Work required:
Print each entry word for word.

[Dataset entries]
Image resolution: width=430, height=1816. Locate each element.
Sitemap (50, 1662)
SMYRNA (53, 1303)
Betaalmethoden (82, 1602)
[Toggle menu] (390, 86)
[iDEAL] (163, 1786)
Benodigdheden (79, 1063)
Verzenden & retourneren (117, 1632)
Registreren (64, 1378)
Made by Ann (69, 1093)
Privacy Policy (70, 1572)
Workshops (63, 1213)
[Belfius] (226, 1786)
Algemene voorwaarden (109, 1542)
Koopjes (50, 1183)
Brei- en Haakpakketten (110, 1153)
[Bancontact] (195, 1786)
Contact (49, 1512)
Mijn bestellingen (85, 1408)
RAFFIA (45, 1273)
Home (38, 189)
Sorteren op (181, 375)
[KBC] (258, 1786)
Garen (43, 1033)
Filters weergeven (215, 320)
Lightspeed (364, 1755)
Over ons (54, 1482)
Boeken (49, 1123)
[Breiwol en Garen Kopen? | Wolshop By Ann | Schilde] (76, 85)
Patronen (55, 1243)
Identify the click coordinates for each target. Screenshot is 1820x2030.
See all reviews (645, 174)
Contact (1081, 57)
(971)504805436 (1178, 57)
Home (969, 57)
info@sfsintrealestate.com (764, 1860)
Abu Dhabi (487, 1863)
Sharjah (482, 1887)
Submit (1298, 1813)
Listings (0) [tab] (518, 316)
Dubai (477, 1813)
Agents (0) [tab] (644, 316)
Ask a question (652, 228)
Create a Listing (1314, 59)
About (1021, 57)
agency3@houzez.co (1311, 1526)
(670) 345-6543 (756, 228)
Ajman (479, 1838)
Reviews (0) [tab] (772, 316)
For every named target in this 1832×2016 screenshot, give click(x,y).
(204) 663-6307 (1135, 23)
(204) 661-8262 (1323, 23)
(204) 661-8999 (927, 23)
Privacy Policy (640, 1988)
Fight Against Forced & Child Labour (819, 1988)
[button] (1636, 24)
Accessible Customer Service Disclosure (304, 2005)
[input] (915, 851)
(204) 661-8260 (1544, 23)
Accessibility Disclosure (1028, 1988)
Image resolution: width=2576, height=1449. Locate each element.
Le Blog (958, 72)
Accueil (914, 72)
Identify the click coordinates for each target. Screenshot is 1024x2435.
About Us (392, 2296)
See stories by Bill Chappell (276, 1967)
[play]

Problem solution:
Image resolution: width=430, height=1816. Locate each element.
Sitemap (50, 1662)
SMYRNA (53, 1303)
Betaalmethoden (82, 1602)
[Toggle menu] (390, 86)
[iDEAL] (163, 1786)
Benodigdheden (79, 1063)
Verzenden & retourneren (117, 1632)
Registreren (64, 1378)
Made by Ann (69, 1093)
Privacy Policy (70, 1572)
Workshops (63, 1213)
[Belfius] (226, 1786)
Algemene voorwaarden (109, 1542)
Koopjes (50, 1183)
Brei- en Haakpakketten (110, 1153)
[Bancontact] (195, 1786)
Contact (49, 1512)
Mijn bestellingen (85, 1408)
RAFFIA (45, 1273)
Home (38, 189)
Sorteren op (181, 375)
[KBC] (258, 1786)
Garen (43, 1033)
Filters weergeven (215, 320)
Lightspeed (364, 1755)
Over ons (54, 1482)
Boeken (49, 1123)
[Breiwol en Garen Kopen? | Wolshop By Ann | Schilde] (76, 85)
Patronen (55, 1243)
Identify the click coordinates for each target. Screenshot is 1820x2030.
See all reviews (645, 174)
Contact (1081, 57)
(971)504805436 (1178, 57)
Home (969, 57)
info@sfsintrealestate.com (764, 1860)
Abu Dhabi (487, 1863)
Sharjah (482, 1887)
Submit (1298, 1813)
Listings (0) [tab] (518, 316)
Dubai (477, 1813)
Agents (0) [tab] (644, 316)
Ask a question (652, 228)
Create a Listing (1314, 59)
About (1021, 57)
agency3@houzez.co (1311, 1526)
(670) 345-6543 (756, 228)
Ajman (479, 1838)
Reviews (0) [tab] (772, 316)
For every named target in this 1832×2016 screenshot, give click(x,y).
(204) 663-6307 (1135, 23)
(204) 661-8262 (1323, 23)
(204) 661-8999 (927, 23)
Privacy Policy (640, 1988)
Fight Against Forced & Child Labour (819, 1988)
[button] (1636, 24)
Accessible Customer Service Disclosure (304, 2005)
[input] (915, 851)
(204) 661-8260 (1544, 23)
Accessibility Disclosure (1028, 1988)
Image resolution: width=2576, height=1449. Locate each element.
Le Blog (958, 72)
Accueil (914, 72)
Identify the click coordinates for each target. Screenshot is 1024x2435.
About Us (392, 2296)
See stories by Bill Chappell (276, 1967)
[play]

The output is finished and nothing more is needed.